3) Ne mettez ni dessin ni carte, ni machins décoratifs. Ils s’en fichent
et de toutes les façons le graphisme ne dépendra pas de vous, alors
inutile de vous fatiguer. Ne mettez pas non plus de remerciements sur la
page de garde, ça fait prétentieux, vous le ferez lorsque vous serez
sûrs d’être édités.
4) Votre tapuscrit doit être écrit en corps de police 12, avec un
interligne et demi entre chaque ligne. C’est plus facile à lire pour
l’éditeur. Aucun éditeur n’accepte de fichiers mails, tout simplement
parce que cela leur ferait trop cher à imprimer et qu’il est impossible
de travailler sur un texte sur un ordinateur. Il doit impérativement
être imprimé.
5) Sur la page de garde, remettez votre nom, votre adresse, votre tel et
votre adresse mail, les éditeurs perdent souvent les pages
d’accompagnement.
6) Envoyez votre tapuscrit A TOUS LES EDITEURS ! C’est tellement
difficile de se faire éditer que « choisir » est complétement débile. Le
bon éditeur sera celui qui vous choisira et vous achetera. Point.

DÉTAILS DE L'EXERCICE –
Pouvez-vous recopier à l'identique le passage des conseils ci-dessus pour l'envoi d'un tapuscrit aux éditeurs, en commençant par « 3) Ne mettez » et en poursuivant jusqu'à « être imprimé. » ?

Enregistrements de position cible –
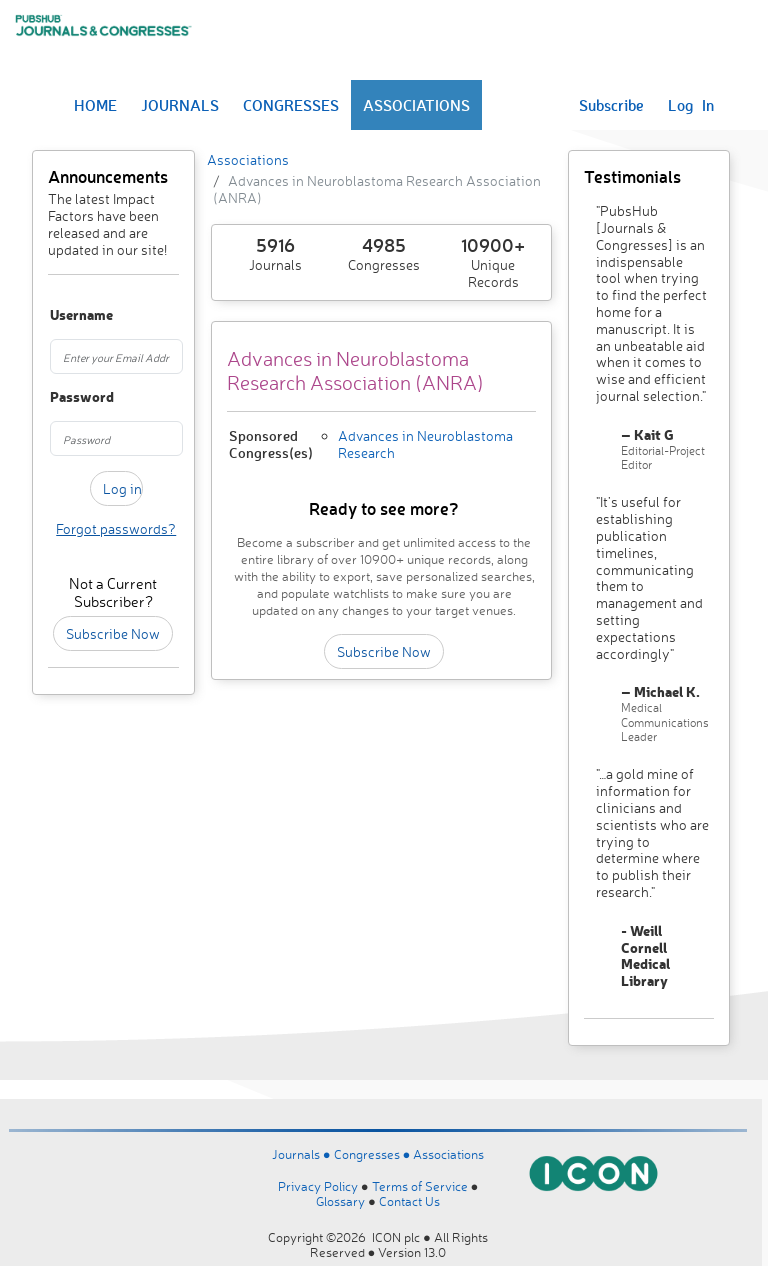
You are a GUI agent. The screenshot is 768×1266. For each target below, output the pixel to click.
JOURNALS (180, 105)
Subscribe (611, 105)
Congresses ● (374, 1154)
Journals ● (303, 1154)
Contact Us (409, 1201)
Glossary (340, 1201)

RÉSULTAT DE L'EXERCICE –
3) Ne mettez ni dessin ni carte, ni machins décoratifs. Ils s’en fichent
et de toutes les façons le graphisme ne dépendra pas de vous, alors
inutile de vous fatiguer. Ne mettez pas non plus de remerciements sur la
page de garde, ça fait prétentieux, vous le ferez lorsque vous serez
sûrs d’être édités.
4) Votre tapuscrit doit être écrit en corps de police 12, avec un
interligne et demi entre chaque ligne. C’est plus facile à lire pour
l’éditeur. Aucun éditeur n’accepte de fichiers mails, tout simplement
parce que cela leur ferait trop cher à imprimer et qu’il est impossible
de travailler sur un texte sur un ordinateur. Il doit impérativement
être imprimé.